§ **Problem statement**: From the line with "The height and" to the line with "the 'Yes' option", switch "screenshot" to "image" and reproduce those lines with no other change. Omit the pictures from your answer.

--- START OF Records provided ---

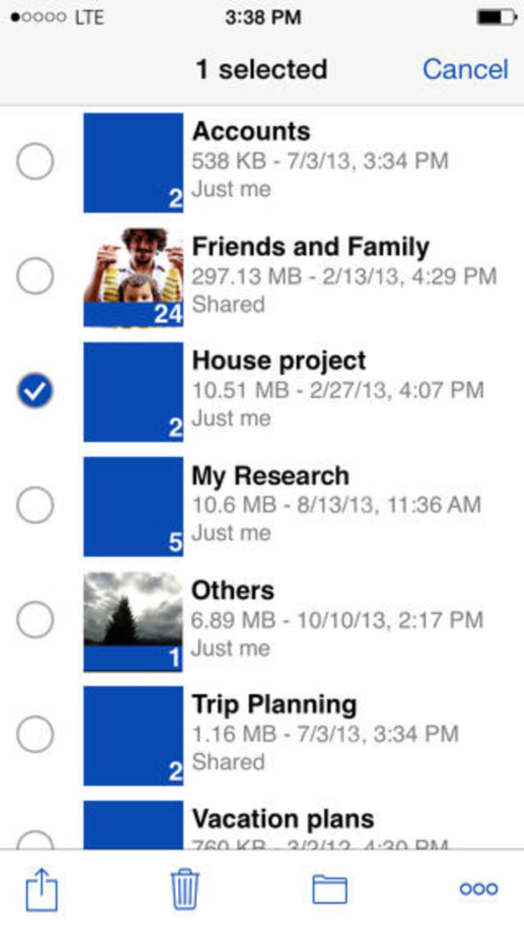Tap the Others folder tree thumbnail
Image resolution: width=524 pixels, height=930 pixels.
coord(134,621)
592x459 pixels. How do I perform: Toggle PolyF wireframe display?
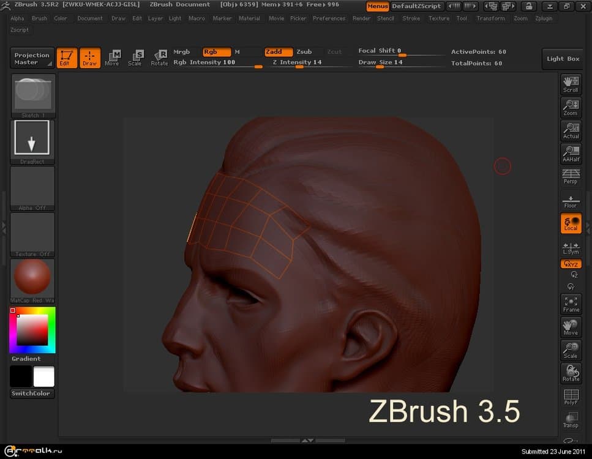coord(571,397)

--- END OF Records provided ---
--- START OF Records provided ---

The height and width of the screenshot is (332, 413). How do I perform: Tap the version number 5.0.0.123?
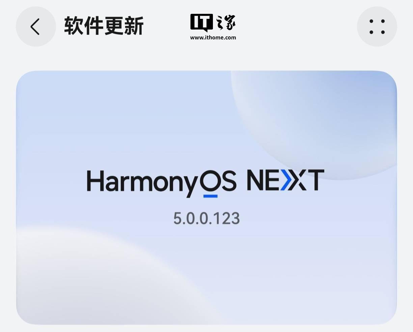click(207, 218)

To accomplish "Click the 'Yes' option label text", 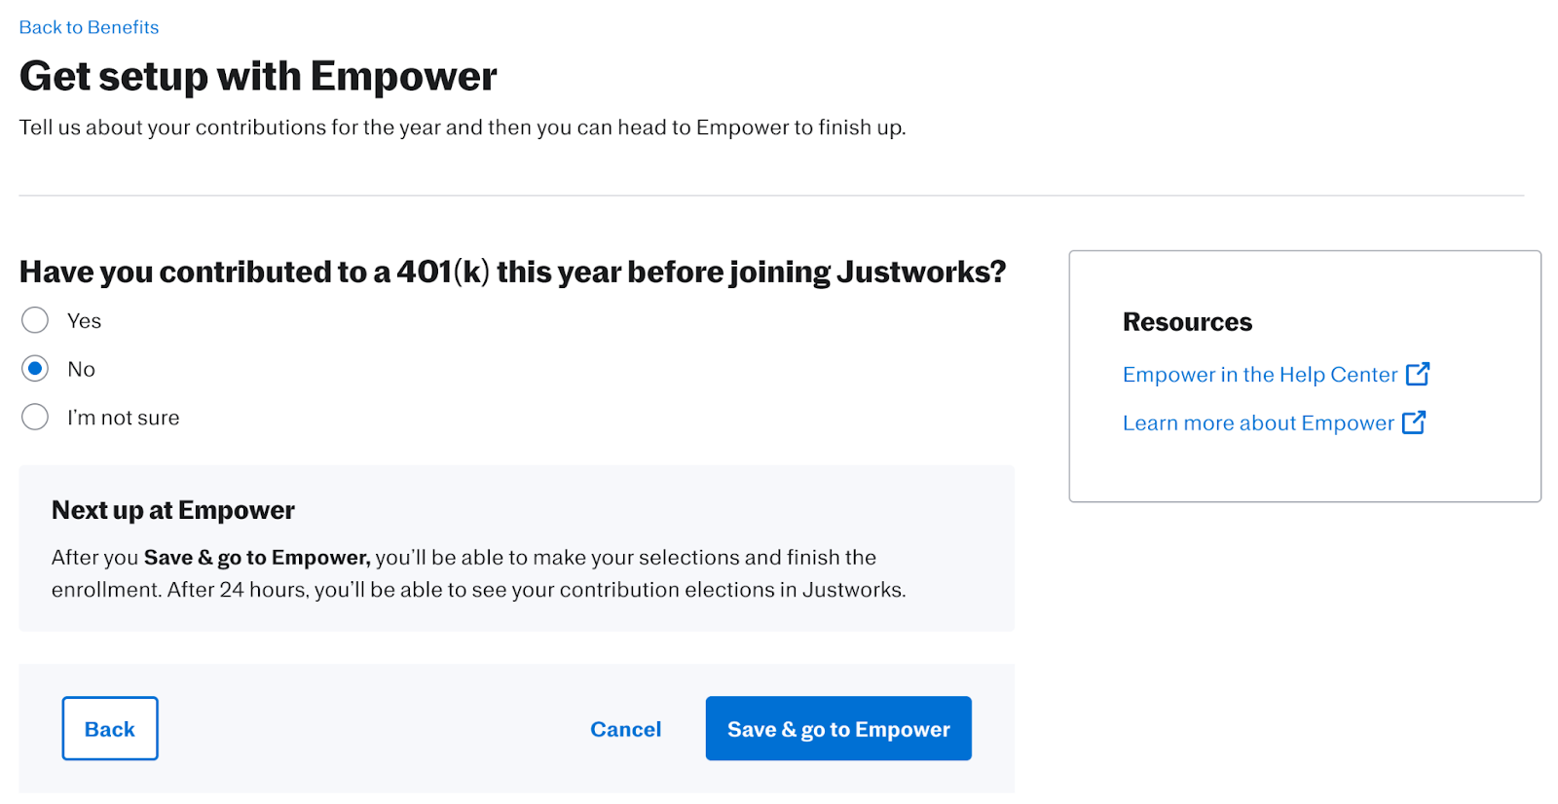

--- END OF Records provided ---

§ **Written answer**:
The height and width of the image is (332, 413). How do I perform: Tap the version number 5.0.0.123?
click(207, 218)

To accomplish "Click the 'Yes' option label text", 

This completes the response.